▶ [Task objective]: Return each line of the records below that contains the string "This". Letter case counts.

Records for locating words and elements:

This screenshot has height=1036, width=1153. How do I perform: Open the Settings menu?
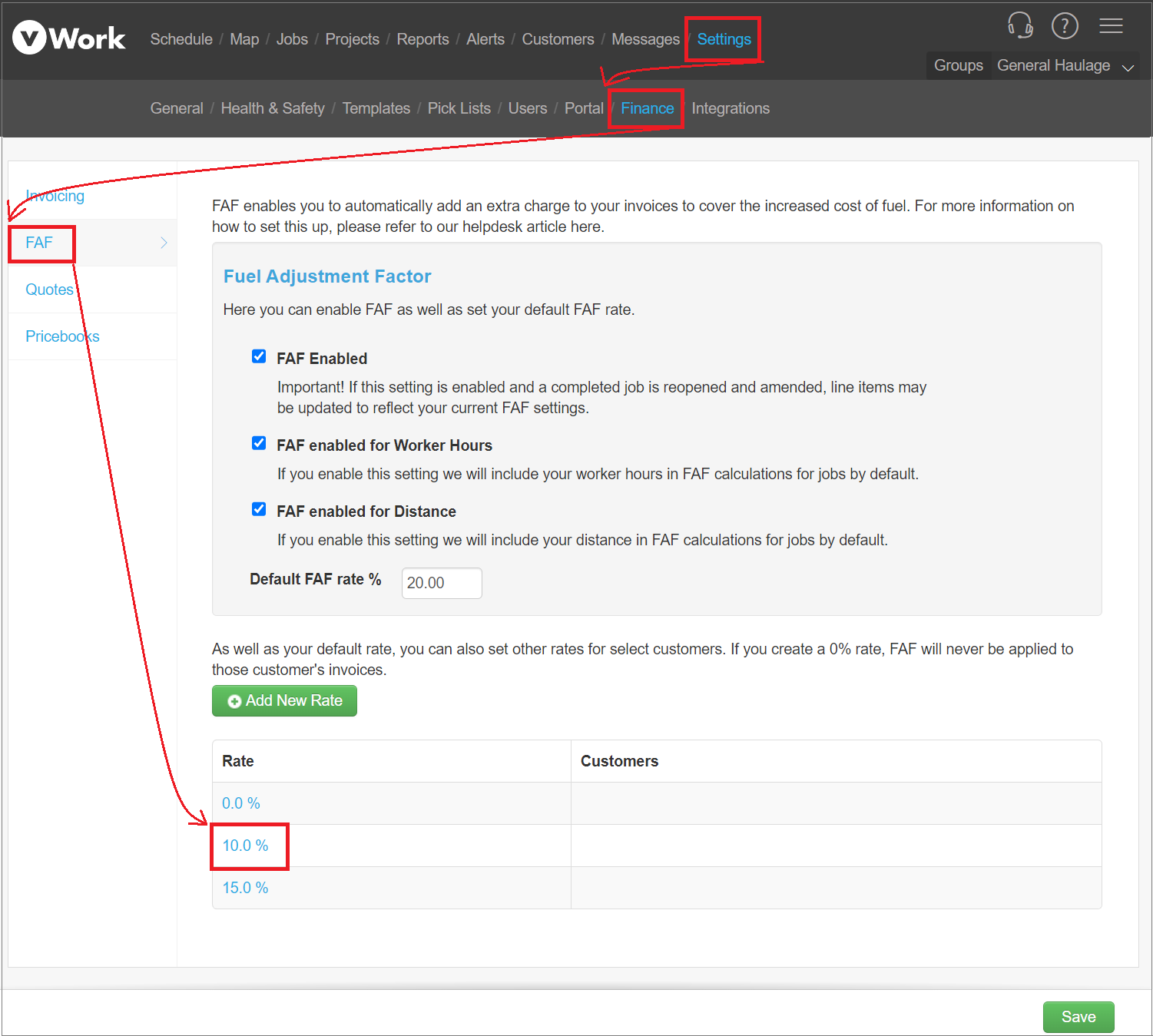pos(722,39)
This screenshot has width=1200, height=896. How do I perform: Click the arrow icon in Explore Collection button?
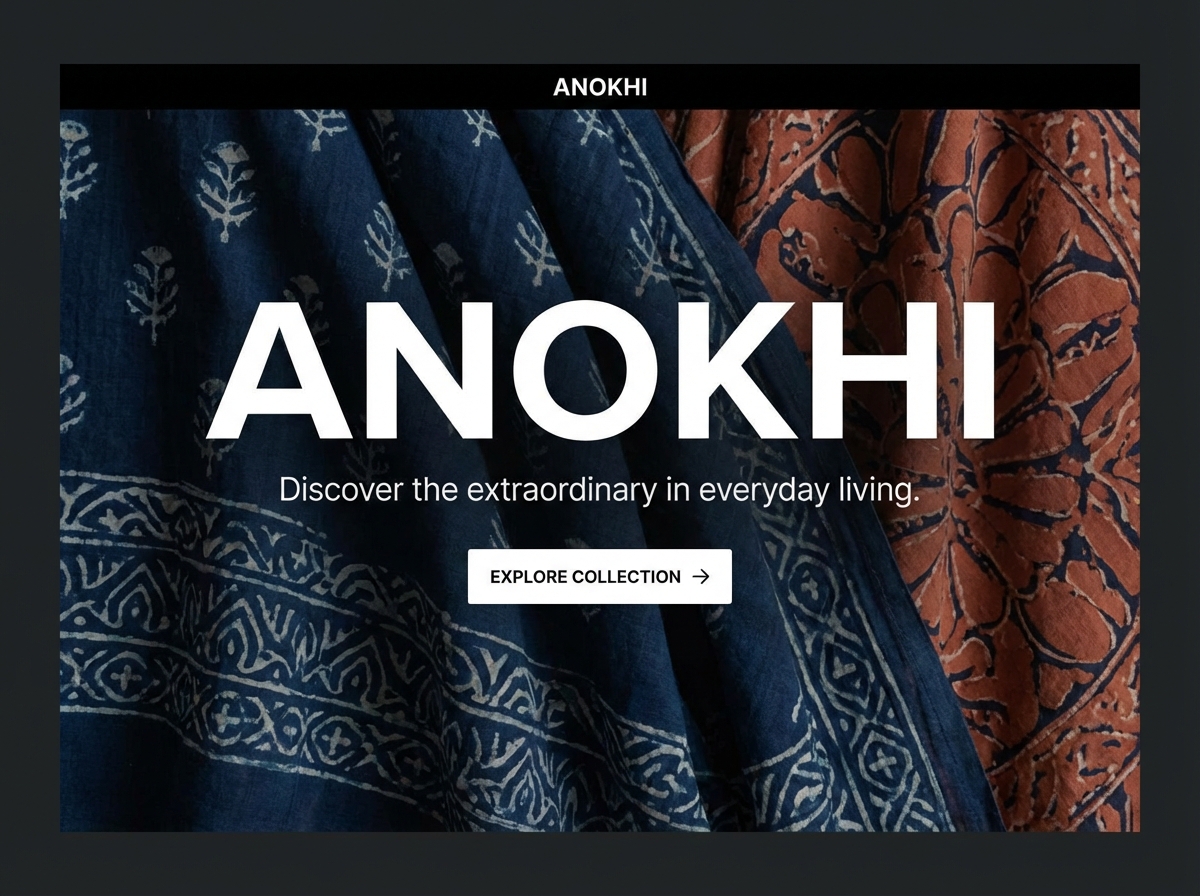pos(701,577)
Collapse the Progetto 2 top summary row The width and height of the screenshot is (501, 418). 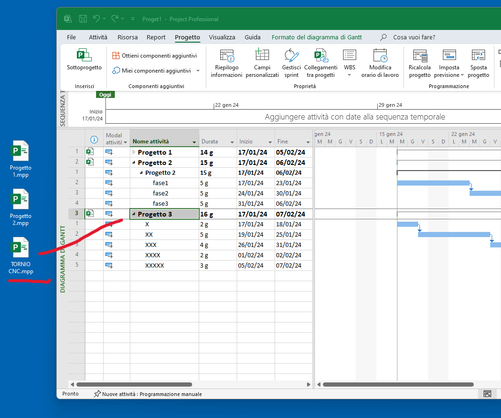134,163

▶ [Worked answer]:
This screenshot has height=1036, width=1153. How do I perform: Open the Settings menu?
This screenshot has width=1200, height=896. How do I perform: Click the arrow icon in Explore Collection button?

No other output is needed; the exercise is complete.